◆ **THE PROBLEM**: The entries below hold a line with "Marijnissen Sandra (56, 1772)" and a line with "ThemeIsle (149, 2551)". Return those lines and all that lie between them, exactly and only.

─── SOURCE INFORMATION ───

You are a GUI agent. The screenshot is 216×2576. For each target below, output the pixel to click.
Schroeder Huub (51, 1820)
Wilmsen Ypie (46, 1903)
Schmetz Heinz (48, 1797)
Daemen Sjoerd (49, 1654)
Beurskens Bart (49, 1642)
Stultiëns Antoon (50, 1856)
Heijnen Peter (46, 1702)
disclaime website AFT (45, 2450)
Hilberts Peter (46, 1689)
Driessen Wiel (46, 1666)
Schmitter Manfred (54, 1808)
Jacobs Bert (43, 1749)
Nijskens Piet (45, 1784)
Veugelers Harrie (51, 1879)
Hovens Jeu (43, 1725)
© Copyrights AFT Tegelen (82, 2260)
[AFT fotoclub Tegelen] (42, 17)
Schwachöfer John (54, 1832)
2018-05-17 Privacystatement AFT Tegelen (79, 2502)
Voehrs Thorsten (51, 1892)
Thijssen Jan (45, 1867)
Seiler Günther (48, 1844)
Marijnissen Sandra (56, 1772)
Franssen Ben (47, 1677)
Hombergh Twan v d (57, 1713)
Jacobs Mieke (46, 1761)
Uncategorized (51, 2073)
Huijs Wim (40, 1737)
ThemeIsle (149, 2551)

───
─── SOURCE INFORMATION ───

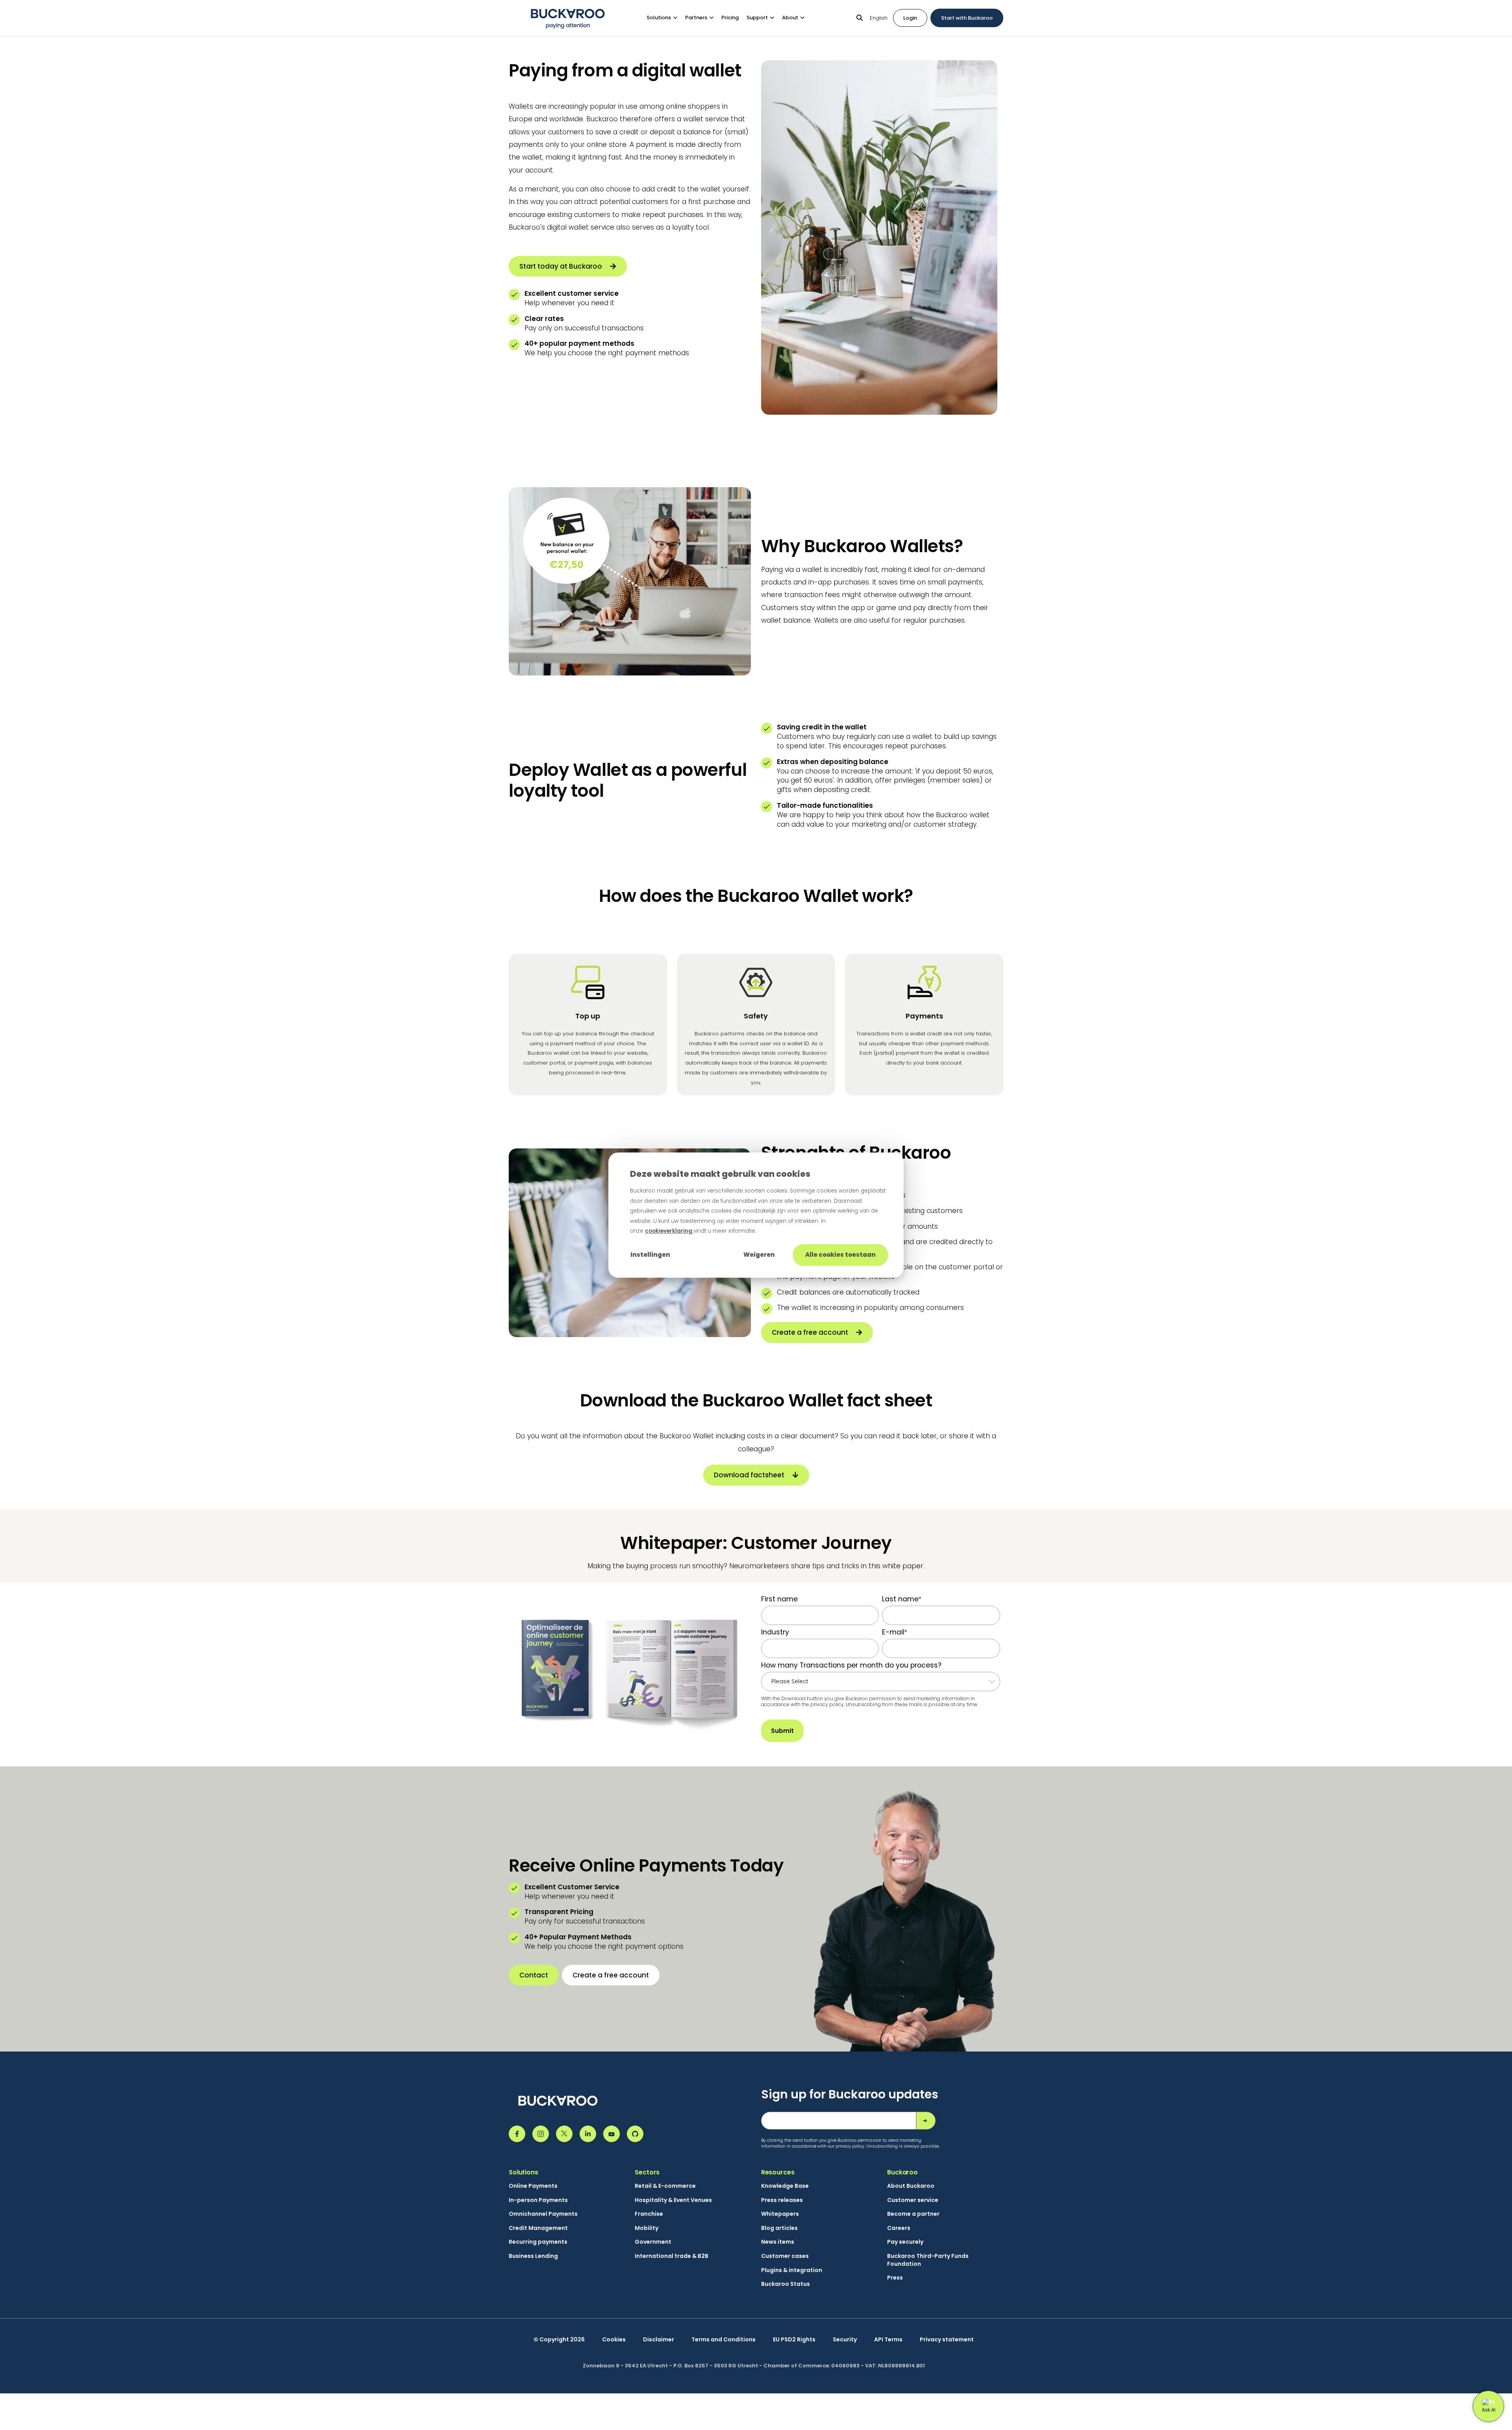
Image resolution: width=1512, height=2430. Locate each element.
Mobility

───

◆ **FINAL ANSWER**:
Marijnissen Sandra (56, 1772)
Franssen Ben (47, 1677)
Hombergh Twan v d (57, 1713)
Jacobs Mieke (46, 1761)
Uncategorized (51, 2073)
Huijs Wim (40, 1737)
ThemeIsle (149, 2551)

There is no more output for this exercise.